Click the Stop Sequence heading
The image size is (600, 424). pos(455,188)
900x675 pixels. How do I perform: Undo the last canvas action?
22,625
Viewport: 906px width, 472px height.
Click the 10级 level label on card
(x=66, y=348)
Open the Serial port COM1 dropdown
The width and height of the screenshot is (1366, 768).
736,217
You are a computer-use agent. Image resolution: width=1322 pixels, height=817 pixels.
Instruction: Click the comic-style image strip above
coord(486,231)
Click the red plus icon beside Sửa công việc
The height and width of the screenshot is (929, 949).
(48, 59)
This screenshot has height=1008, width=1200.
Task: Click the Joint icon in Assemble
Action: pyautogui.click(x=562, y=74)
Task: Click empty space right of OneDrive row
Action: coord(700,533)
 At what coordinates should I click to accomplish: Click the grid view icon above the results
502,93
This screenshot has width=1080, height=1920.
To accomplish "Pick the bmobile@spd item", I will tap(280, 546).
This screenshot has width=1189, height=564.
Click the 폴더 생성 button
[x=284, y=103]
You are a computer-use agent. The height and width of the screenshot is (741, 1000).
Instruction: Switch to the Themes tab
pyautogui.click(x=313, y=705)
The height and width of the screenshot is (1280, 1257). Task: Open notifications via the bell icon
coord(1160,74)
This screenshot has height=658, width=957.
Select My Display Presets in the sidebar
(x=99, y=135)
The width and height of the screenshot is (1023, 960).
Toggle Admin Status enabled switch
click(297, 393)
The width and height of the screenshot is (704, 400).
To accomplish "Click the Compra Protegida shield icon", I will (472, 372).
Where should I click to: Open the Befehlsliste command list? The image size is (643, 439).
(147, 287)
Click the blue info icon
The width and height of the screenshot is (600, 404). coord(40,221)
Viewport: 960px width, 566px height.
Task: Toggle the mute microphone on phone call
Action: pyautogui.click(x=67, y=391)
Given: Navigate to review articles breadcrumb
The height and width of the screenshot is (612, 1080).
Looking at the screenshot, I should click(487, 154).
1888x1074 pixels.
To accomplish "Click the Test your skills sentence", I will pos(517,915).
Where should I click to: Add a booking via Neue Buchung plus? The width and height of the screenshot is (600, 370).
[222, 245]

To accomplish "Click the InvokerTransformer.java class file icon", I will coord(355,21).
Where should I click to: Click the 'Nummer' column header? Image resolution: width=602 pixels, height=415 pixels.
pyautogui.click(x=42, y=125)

────

*WORK ITEM*. Wherever a line above contains "computer", copy that line.

*SOLVED EXERCISE*.
You are a computer-use agent. Image resolution: width=1322 pixels, height=817 pixels.
You are a computer-use agent. The height and width of the screenshot is (741, 1000).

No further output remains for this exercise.